Weliswaar volgt uit art. VII lid 2 van genoemde wet dat ten aanzien van de mogelijkheid van het aanwenden van rechtsmiddelen tegen een beslissing van een rechtbank die ná 1 januari 2002 tot stand is gekomen, het nieuwe procesrecht - dat de regel van art. 157 oud Rv niet kent - van toepassing is, doch deze bepaling kan naar het oordeel van het hof geen verandering brengen in hetgeen, zoals hiervoor overwogen, op basis van art. VII lid 1 geldt. Een andere zienswijze zou tot het ongewenste resultaat leiden dat de rechtbank tót 1 januari 2002 optrad als appelrechter en ná die datum als rechter in eerste aanleg, in welk geval het tussenvonnis d.d. 16 oktober 2001 niet appellabel zou zijn en het eindvonnis d.d. 7 mei 2002 - op basis van het nieuwe procesrecht - wél.
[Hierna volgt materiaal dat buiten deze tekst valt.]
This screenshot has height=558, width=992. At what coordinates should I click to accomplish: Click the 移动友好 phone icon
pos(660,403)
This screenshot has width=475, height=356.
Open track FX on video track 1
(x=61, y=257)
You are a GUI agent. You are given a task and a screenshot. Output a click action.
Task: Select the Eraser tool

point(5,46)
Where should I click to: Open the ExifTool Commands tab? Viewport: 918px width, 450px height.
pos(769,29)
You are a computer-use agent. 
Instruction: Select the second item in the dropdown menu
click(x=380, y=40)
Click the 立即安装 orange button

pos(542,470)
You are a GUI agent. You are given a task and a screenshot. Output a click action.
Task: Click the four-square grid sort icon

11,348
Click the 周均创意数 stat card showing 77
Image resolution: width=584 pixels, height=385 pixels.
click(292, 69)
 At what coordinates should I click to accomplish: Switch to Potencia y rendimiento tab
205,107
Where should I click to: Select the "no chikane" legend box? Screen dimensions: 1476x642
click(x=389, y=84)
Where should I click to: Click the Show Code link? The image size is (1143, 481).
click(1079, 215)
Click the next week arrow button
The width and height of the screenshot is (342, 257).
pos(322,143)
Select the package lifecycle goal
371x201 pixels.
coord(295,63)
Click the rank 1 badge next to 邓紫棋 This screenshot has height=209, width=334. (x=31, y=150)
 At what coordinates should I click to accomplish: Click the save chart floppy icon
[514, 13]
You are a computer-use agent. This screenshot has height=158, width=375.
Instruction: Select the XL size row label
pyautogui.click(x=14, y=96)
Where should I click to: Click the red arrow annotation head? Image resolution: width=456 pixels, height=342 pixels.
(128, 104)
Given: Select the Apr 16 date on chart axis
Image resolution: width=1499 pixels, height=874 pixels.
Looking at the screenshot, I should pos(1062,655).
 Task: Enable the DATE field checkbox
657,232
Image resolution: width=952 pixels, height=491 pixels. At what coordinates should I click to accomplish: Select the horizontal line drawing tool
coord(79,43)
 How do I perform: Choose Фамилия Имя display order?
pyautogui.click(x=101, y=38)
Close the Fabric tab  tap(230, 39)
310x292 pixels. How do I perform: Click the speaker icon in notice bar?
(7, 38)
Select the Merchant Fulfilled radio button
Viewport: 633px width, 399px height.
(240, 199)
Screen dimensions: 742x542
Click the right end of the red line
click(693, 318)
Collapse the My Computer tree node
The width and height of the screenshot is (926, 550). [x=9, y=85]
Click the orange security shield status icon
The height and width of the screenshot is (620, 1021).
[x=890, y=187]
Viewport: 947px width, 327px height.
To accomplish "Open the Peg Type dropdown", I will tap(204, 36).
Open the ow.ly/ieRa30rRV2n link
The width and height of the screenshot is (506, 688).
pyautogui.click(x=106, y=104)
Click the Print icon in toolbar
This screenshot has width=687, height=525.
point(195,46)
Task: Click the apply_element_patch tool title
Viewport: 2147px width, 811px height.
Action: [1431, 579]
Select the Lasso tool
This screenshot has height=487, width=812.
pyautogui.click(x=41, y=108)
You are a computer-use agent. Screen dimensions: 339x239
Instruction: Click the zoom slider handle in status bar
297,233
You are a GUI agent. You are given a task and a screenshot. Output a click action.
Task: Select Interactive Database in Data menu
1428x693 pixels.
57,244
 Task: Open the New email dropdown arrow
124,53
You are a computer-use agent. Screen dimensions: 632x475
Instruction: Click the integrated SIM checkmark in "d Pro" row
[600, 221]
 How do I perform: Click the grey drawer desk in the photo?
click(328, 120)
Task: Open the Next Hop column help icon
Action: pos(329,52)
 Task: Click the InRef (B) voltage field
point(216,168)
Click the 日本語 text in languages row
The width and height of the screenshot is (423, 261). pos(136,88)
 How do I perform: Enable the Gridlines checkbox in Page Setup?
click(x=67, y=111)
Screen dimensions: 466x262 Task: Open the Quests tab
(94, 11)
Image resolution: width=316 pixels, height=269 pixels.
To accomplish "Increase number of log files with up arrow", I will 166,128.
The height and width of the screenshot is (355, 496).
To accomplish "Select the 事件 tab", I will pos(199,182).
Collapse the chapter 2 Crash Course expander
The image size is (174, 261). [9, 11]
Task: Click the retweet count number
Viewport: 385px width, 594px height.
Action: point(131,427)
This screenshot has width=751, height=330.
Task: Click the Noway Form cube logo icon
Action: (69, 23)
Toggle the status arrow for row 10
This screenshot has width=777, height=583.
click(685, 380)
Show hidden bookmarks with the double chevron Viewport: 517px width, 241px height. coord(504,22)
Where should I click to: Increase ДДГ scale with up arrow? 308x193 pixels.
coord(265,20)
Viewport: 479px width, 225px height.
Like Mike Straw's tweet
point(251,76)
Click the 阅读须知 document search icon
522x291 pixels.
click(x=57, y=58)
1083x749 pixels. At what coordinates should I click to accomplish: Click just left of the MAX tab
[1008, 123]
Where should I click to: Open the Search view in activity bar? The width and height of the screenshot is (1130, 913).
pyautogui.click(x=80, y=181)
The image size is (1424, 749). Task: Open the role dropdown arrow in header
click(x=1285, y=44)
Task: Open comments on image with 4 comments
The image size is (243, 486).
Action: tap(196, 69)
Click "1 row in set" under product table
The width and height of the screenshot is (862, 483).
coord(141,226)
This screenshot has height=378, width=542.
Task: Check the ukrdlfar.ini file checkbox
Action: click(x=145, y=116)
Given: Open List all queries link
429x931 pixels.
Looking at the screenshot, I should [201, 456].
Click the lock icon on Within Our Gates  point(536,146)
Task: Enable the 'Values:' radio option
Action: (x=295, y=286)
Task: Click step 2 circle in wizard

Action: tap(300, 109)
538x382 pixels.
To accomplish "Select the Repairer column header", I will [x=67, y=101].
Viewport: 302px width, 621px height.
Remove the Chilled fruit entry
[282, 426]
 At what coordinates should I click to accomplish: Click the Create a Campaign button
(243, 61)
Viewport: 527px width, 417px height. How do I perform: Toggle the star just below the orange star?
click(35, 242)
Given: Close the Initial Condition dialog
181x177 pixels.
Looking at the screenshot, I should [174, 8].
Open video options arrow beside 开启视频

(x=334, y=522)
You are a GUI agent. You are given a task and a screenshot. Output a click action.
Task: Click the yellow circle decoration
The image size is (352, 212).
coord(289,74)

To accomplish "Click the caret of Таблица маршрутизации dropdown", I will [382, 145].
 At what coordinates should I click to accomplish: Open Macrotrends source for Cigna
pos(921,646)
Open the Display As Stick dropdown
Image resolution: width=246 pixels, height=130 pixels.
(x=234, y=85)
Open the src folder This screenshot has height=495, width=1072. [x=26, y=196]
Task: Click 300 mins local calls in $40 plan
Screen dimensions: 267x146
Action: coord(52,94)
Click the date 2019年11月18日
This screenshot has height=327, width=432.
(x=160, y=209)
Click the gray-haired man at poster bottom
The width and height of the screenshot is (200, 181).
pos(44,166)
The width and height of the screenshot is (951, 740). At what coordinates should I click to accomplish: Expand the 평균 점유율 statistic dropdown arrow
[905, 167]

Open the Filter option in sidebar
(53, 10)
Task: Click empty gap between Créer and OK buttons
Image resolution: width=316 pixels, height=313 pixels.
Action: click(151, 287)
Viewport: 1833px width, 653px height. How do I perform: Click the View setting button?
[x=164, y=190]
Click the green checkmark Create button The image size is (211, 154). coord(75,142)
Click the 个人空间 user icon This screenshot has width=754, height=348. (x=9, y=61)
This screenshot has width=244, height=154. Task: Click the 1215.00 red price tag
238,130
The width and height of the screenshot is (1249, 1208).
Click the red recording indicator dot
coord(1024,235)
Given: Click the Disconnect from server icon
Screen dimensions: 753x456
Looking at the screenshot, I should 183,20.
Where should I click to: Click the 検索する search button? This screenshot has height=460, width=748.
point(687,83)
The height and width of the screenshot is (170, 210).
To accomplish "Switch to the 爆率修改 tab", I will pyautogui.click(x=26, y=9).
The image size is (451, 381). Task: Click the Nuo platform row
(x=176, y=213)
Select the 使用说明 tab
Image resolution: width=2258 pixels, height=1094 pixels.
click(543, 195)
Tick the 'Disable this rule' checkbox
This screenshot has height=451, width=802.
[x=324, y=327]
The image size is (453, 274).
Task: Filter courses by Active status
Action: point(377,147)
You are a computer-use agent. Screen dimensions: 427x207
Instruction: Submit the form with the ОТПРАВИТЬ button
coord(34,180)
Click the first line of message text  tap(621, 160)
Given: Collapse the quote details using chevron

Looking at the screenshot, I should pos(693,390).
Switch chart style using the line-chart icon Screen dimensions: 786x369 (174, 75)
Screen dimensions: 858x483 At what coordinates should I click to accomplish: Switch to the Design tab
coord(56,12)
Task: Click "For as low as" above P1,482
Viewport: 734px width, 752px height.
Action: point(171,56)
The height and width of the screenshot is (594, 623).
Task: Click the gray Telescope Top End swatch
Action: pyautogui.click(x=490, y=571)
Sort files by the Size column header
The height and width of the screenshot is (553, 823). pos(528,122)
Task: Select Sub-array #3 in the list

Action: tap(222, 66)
De onwenselijkheid van vorenbedoelde discrepantie klemt temeer, indien het tussenvonnis - hetgeen hier overigens niet het geval is - bindende eindbeslissingen bevat.
3. Een en ander heeft tot gevolg dat [appellant] niet in zijn hoger beroep kan worden ontvangen. Op dezelfde gronden is de Stichting niet ontvankelijk in haar incidenteel appel.
De slotsom
4. Het hof zal partijen niet ontvankelijk verklaren in hun hoger beroep. Voorts zal het hof de proceskosten compenseren in die zin dat iedere partij de eigen kosten van het geding in hoger beroep draagt.
De beslissing
Het gerechtshof:
In het principaal en het incidenteel appel:
verklaart partijen niet ontvankelijk in hun hoger beroep;
bepaalt dat iedere partij de eigen kosten van het geding in hoger beroep zal dragen.
Aldus gewezen door mrs. Knijp, voorzitter, Mollema en De Bock, raden, en uitgesproken door mr Streppel, vice-president, lid van een enkelvoudige kamer, in tegenwoordigheid van mevrouw Haites-Verbeek als griffier ter openbare terechtzitting van dit hof van woensdag 17 december 2003.